I blasted The Frames in the car on the way, trying to forget about the struggle and the agony that lay ahead of me. I was listening to a song called People Get Ready as I was driving up the canyon to our meeting spot. The lyrics more or less express that a change is coming, to rebuild what's gone unsteady and see it through with wiser hands and the chorus reiterates that we've got all the time in the world to get it right. I thought to myself, I'm rebuilding my physical self, getting stronger, getting faster, building muscle, burning a little fat but at the same time there's an internal change happening too. There's something inside of me, pushing me and not allowing me to give up or make excuses for myself. It's not happening overnight, it's a gradual process but I'm getting there.

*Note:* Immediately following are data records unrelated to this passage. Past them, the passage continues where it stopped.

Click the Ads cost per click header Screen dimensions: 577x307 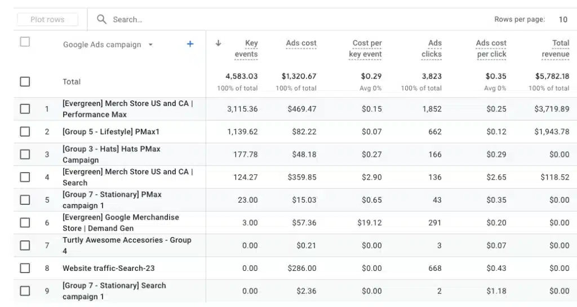click(491, 49)
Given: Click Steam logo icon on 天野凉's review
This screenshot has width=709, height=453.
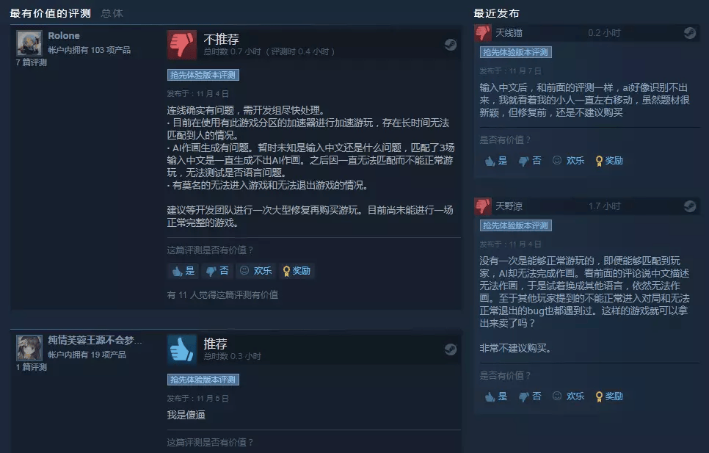Looking at the screenshot, I should (x=690, y=206).
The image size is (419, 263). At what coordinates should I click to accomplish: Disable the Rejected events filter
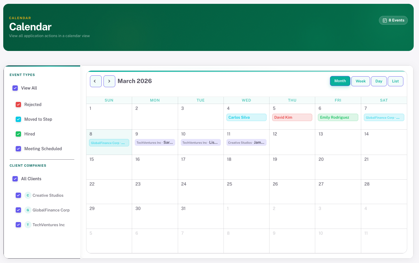point(18,104)
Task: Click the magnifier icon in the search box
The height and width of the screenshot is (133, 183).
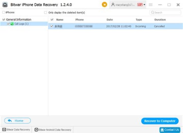Action: point(153,12)
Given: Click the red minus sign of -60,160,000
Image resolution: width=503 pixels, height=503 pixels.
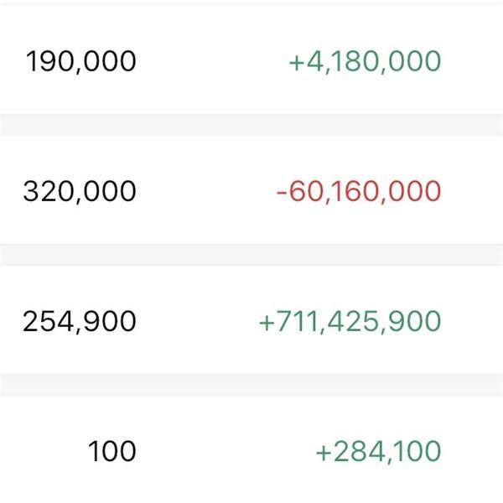Looking at the screenshot, I should point(283,192).
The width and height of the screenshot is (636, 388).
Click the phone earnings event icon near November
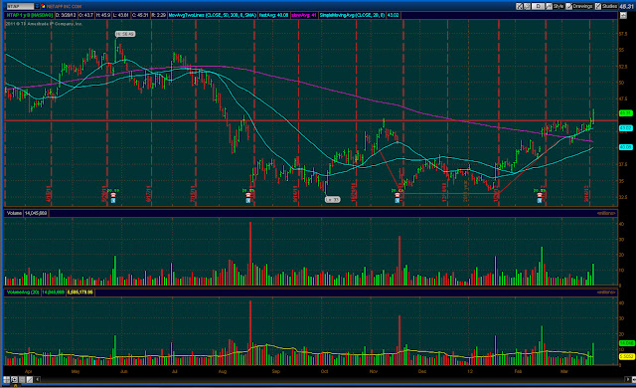(398, 195)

When I arrived I had to park downhill a bit and walk up a pretty steep hill from my car to our meeting spot. I thought, "Oh God, this isn't even part of the hike and this hill is enough for me! What am I getting myself into?" I immediately had to push those thoughts out of my head, there was no room for them. I made it huffing and puffing to the top with the rest of the group. Our coach explained that today was not about speed; the course was about 8 miles, the first half of which was uphill so we needed to pace ourselves. I immediately began to panic. I hate hills, I avoid hills, going uphill makes me feel like I'm minutes from death, and now I'm going to be going steadily uphill for 4 miles! Did I mention I have asthma? Excuses, excuses!
I thought about the lyrics again, we've got all the time in the world, and that remained my mantra. I took it slow, I stopped to catch my breath when I needed to, held down my hat when the wind tried to toss it into the canyon below, powered through stretches when the cold rain pelted against my face, and eventually there I was at the top looking down over the city yet feeling completely removed from the chaos. There were many times on the way to the top that I secretly wanted to quit and turn around; it wasn't easy, it was hard work pulling my weight up that hill. I had the pleasure of making the trek up alongside my TNT (Team in Training) mentor Meghan. She did most of the talking on the way up, since my breathing was too labored to carry on a coherent conversation, and did a fantastic job of distracting and encouraging me along the way. As I've said before, if left to my own devices, if this were NOT a team effort, I would not push myself in the same way.
Upon returning from a trip to Atlanta two weeks ago I found out my husband, through an unfortunate flag football mishap, had fractured BOTH of his hands. Not one hand, BOTH, one of which would require surgery! My life went from crazy, busy, and stressful, to crazier, busier, and even more stressful in an instant. The old Jaime would have thrown her exercise routine and training out the window, seeking sanctuary from the stress through habitual laziness, sleep, and a big Sunday morning breakfast. The new and currently being remodeled/rebuilt Jaime did 10 miles last Sunday, a feat once thought and feared impossible. I was so unbelievably proud of my accomplishment and couldn't miss out on that feeling again today when challenged by those monstrous hills.
For the record, hills, whether they be literal or metaphorical, SUCK, but the view at the top is well worth the uphill battle.